Iya pindah. Jadi dalam sebulan ke depan, Insya Allah saya dan keluarga akan menempati rumah baru, di lingkungan yang baru, juga termasuk sekolah Runa yang baru. Tadinya sebelum merencanakan pindah ke sana, saya selalu melontarkan denial dengan perkataan pada suami saya. Seperti, “Beneran mau pindah?”, “Rasanya susah membayangkan pindah dari lingkungan sekarang ke tempat baru.”, sampai “Gak bisa ya kita cari rumah di daerah sini aja?”
Tapi memang pada kenyataannya kami sudah berusaha untuk mendapatkan rumah di daerah tempat kami tinggal sekarang ini. Ada tiga rumah yang kami datangi. Satu dari tiga itu cocok banget rasanya, tapi harganya bok yang ga cocok di kantong. Lalu kami juga kalah bidding, sebab ada yang menawar jauh di atas harga yang kami tawarkan.

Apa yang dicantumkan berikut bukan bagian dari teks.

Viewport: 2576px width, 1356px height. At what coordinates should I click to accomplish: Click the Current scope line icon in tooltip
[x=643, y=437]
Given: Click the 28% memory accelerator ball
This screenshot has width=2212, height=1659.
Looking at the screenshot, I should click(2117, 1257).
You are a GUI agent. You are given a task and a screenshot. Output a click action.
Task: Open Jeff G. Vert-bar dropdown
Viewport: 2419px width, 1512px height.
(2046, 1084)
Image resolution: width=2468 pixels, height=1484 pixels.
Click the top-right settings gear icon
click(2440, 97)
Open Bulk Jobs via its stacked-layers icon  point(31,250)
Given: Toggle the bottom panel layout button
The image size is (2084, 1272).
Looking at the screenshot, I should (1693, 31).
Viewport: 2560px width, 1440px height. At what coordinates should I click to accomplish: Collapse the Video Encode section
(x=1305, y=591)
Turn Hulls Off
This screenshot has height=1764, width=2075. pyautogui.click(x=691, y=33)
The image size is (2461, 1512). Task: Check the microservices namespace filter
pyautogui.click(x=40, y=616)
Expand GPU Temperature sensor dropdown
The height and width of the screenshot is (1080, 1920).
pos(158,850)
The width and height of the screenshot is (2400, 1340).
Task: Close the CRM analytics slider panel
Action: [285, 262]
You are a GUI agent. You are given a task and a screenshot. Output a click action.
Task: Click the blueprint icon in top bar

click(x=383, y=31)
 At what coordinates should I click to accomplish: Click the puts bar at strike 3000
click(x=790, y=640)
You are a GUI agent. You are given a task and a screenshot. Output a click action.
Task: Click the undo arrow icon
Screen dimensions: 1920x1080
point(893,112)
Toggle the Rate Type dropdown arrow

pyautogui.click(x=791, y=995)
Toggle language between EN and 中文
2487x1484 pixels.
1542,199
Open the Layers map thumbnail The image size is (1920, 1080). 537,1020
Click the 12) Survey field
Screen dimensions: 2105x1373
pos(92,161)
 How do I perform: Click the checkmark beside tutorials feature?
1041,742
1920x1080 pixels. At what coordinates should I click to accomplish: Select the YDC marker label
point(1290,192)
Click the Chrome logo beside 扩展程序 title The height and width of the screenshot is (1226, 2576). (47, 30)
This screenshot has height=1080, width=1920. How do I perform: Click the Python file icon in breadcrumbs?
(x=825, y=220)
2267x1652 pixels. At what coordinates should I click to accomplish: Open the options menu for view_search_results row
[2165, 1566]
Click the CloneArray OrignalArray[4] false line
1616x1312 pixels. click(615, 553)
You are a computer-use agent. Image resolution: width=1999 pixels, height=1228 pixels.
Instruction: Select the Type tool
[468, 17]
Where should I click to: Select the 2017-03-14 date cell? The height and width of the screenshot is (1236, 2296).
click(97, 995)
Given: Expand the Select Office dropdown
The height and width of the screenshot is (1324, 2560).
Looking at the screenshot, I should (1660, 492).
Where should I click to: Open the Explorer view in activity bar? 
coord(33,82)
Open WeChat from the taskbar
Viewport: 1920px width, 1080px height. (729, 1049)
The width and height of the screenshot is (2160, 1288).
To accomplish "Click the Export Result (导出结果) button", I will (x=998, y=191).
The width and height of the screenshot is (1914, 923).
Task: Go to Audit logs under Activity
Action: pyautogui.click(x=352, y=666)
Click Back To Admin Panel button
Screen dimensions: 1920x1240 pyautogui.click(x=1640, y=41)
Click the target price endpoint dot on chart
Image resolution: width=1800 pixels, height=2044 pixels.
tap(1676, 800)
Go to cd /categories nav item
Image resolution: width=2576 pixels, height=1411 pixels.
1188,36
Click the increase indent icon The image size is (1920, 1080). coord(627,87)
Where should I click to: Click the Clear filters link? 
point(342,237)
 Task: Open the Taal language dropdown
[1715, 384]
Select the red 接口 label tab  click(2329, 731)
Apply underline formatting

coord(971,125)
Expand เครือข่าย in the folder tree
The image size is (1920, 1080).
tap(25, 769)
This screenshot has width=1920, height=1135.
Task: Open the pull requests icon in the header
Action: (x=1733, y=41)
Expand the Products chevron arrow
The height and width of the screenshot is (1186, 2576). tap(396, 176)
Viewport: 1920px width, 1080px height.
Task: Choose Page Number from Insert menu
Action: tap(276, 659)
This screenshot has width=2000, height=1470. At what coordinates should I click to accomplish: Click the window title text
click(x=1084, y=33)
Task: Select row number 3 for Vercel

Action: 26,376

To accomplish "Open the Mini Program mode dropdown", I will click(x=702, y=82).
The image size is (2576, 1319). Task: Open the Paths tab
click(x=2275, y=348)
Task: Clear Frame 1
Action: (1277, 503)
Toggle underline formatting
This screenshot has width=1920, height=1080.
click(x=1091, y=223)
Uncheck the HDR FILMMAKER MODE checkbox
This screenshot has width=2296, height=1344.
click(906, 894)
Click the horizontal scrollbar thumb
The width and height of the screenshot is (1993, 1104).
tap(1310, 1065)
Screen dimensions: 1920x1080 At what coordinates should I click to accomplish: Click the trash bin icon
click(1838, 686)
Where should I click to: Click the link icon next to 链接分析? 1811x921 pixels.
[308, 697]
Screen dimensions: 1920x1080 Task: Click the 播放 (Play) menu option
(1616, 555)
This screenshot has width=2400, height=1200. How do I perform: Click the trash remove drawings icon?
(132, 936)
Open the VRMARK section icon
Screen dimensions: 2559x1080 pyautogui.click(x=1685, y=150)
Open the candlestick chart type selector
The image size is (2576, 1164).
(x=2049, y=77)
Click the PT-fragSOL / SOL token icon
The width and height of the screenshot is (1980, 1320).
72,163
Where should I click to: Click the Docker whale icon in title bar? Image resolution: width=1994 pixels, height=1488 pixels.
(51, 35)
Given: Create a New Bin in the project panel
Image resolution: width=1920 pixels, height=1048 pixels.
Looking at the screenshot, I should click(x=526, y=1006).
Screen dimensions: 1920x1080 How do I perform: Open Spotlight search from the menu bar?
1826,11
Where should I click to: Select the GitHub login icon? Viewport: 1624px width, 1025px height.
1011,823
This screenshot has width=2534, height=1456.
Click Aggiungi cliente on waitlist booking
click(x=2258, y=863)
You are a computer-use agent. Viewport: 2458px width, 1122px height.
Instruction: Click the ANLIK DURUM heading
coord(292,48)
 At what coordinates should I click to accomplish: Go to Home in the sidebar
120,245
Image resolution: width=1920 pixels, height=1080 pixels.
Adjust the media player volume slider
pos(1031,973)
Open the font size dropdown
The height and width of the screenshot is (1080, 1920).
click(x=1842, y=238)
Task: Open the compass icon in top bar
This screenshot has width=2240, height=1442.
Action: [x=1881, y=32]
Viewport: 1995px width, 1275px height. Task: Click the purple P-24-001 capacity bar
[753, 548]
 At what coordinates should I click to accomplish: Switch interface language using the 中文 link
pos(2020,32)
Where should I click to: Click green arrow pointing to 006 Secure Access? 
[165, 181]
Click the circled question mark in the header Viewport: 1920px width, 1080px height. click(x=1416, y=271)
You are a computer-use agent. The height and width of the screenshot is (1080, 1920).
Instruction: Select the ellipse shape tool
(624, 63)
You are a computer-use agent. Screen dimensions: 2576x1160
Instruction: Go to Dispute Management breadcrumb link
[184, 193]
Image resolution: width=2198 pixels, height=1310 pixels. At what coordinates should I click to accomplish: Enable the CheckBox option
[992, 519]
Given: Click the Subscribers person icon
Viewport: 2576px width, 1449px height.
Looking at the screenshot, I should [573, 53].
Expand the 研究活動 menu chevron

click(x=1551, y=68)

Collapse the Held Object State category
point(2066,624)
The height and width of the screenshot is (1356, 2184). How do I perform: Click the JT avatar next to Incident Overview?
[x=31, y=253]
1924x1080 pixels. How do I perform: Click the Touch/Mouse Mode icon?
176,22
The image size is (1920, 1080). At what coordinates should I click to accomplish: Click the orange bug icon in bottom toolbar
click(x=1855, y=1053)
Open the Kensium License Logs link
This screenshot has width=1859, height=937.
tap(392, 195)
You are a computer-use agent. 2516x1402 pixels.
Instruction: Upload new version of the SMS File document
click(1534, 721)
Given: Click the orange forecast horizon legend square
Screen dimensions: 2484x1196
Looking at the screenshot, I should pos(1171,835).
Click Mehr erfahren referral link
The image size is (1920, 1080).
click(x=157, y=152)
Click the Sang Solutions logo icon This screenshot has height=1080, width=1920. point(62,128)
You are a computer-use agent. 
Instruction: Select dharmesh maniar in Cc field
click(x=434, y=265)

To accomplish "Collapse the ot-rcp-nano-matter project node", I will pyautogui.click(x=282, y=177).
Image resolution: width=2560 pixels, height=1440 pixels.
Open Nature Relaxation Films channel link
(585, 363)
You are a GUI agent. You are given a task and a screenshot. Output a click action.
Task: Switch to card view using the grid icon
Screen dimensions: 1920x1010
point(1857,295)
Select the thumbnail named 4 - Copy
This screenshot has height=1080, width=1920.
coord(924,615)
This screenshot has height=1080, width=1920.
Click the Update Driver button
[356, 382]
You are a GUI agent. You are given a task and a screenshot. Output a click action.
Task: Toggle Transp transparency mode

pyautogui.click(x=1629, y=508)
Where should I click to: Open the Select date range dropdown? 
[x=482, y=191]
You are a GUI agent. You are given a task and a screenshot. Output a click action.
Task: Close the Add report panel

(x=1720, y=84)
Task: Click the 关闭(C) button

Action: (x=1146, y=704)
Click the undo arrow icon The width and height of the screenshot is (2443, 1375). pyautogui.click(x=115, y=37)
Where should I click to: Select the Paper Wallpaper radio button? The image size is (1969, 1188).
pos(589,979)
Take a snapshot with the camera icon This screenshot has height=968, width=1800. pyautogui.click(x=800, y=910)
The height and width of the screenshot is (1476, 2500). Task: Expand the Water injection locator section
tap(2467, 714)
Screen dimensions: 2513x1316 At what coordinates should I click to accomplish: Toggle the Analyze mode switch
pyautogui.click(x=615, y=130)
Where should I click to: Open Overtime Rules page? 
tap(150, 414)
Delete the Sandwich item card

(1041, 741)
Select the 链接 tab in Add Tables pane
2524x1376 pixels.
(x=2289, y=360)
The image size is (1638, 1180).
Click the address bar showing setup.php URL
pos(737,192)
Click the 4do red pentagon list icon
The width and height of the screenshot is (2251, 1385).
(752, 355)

Ketika ternyata perjalanan mencari rumah lebih mulus ke daerah berlawanan dengan daerah rumah saya sekarang ini, saya mulai menata hati dan mempersiapkan kemungkinan bahwa rumah itulah jodoh kami. Qadarullah memang iya, prosesnya dimudahkan. Dari mulai kami bertemu dengan owner rumahnya langsung (yang punya rumahnya adalah sepasang nenek-kakek dan yang membantu menjualnya adalah anaknya) sampai pada proses pengajuan harga, proses ke bank dll. Rupanya sejak awal suami saya sudah terkesan dengan rumah tersebut. Berbeda dengan calon rumah-rumah yang kami datangi sebelumnya, kami selalu disambut oleh makelar rumah. Bagaimanapun beda ya interaksi dengan makelar dan pemilik rumah sesungguhnya. Rasanya lebih klik. Rumah tersebut masih terasa lebih hidup dan apik di tangan nenek kakek tersebut.
Alhamdulillah proses deal dengan rumah sudah oke. Selanjutnya tanda tangan kontrak dan serah terima kunci, yang akan kami hadapi beberapa hari ke depan. Denial saya yang berupa perkataan sudah tidak keluar lagi. Semuanya Insya Allah sudah hampir beres. Tinggal denial yang kadang masih berbunyi dari dalam hati saya. “Bagaimana nanti dengan ini dan itu?”, “Apa saya akan bisa menikmati rumah dan lingkungan di sana seperti saya menikmatinya di sini?”.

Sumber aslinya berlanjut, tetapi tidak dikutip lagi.